Hacker News new | ask | show | jobs
by pbsdp 4706 days ago
No. As someone intimately involved in startup hiring, there's been a massive shift in the make-up of technology organizations.

Mobile has gone from a side-show farmed out to consulting organizations to a mainstream in-house development effort, and the organizations themselves have shifted management and priorities accordingly.

It used to be that almost everyone had a web engineering organization in-house, even non-technology companies. That is changing. Companies like the NYTimes have gone from being grossly unable to manage mobile efforts and farming their work out to subpar contractors, to straight-up building a top-quality team of mobile developers.

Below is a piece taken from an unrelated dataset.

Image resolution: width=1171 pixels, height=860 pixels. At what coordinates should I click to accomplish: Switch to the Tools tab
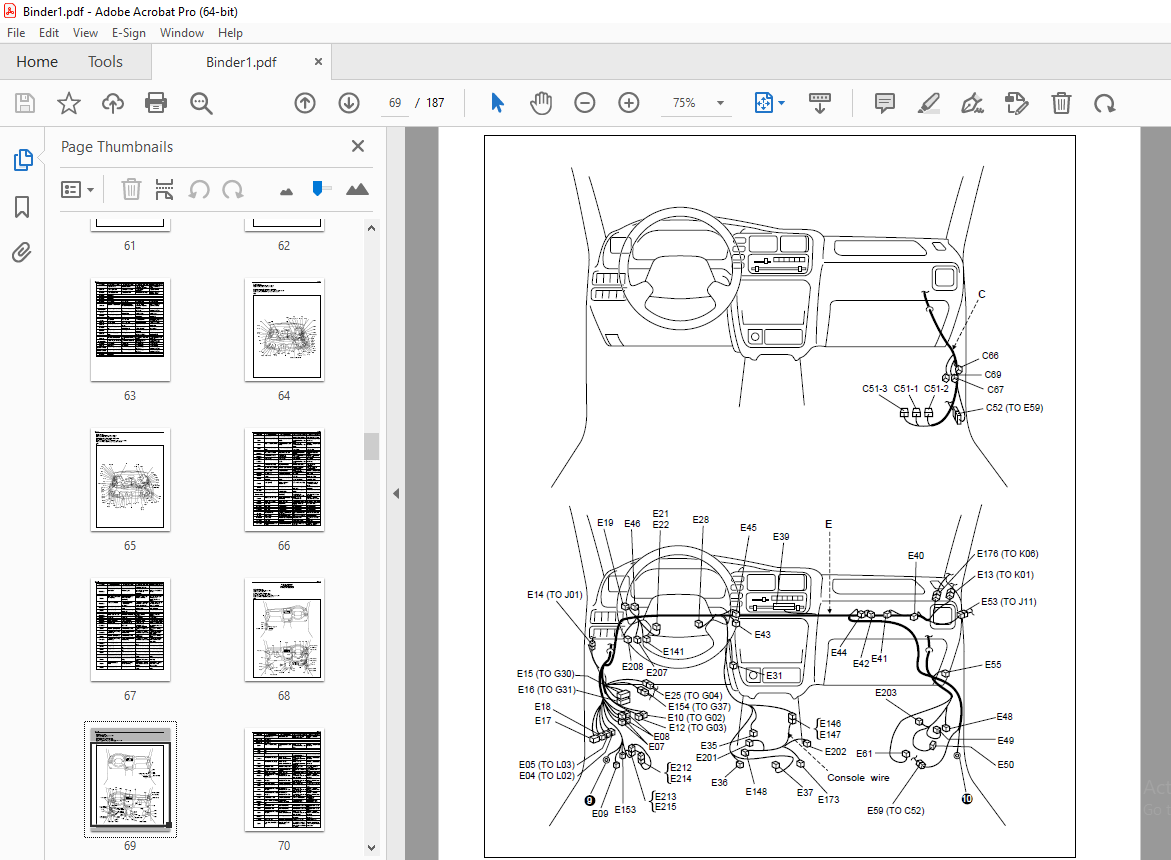pos(105,62)
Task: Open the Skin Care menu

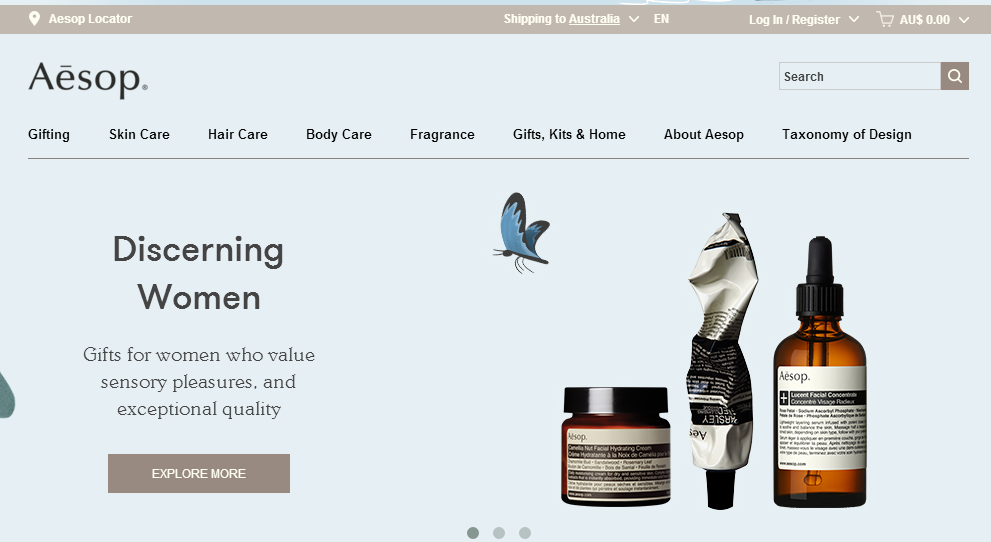Action: click(x=139, y=135)
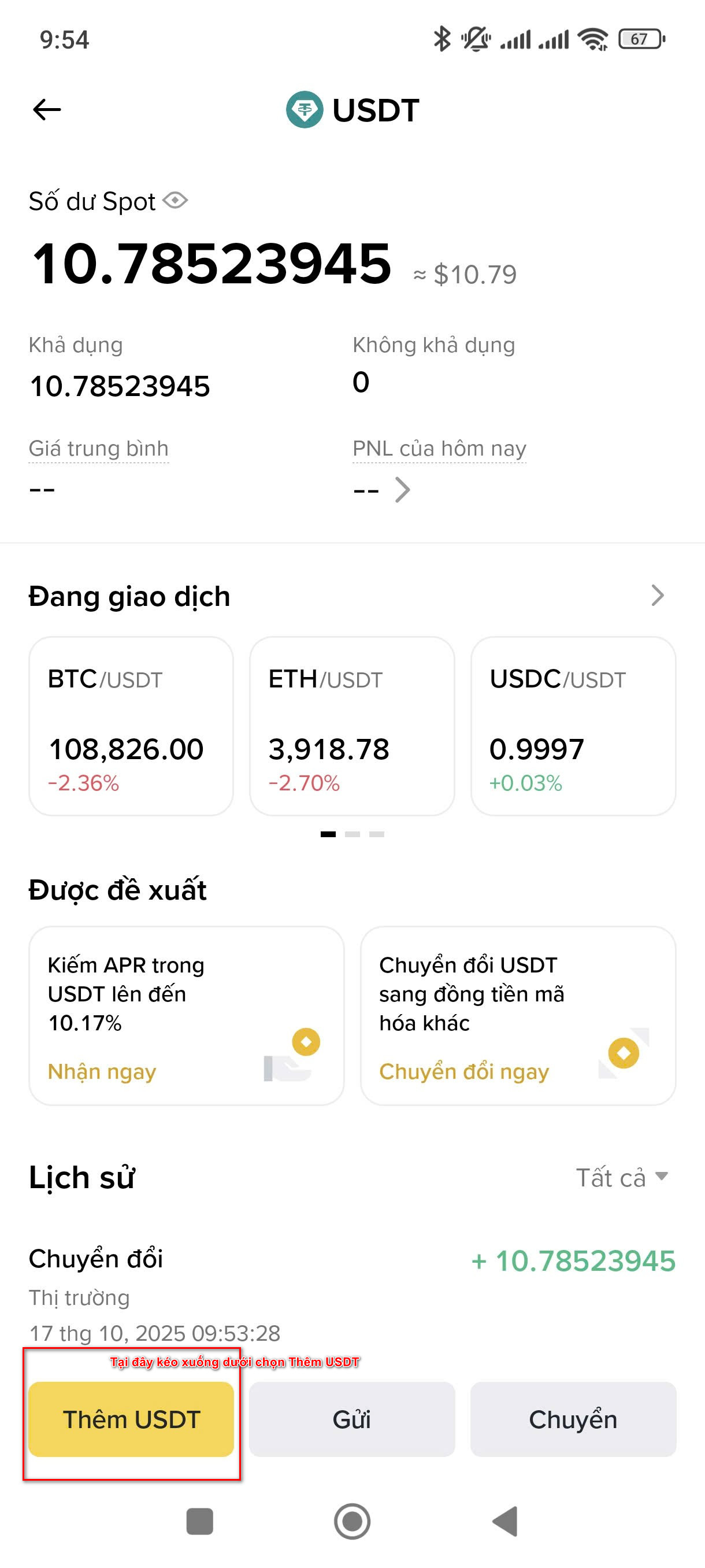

Here's the tricky thing about that, too. Those developers, by the nature of where they work in the technology stack, are already quite versatile, and can choose technology solutions outside of the web stack. The problem that most organizations faced originally was that their web departments were a mono-culture and couldn't adapt.

So now you have companies that can and are building technology outside the web, and that means that the network effects that existed before are being torn down. The web tried to leap onto the application bandwagon, and the web failed. Now other technologies are taking over that space.

1 comments

I've been developing for proprietary and web platforms for a long time too. I really don't see that the rise of mobile is in any way coming at the expense of the web.

Who are these development organizations who truly enjoy maintaining five different apps for all the major desktop and mobile platforms and who are aren't going to make the jump as soon as HTML5 delivers everything they need?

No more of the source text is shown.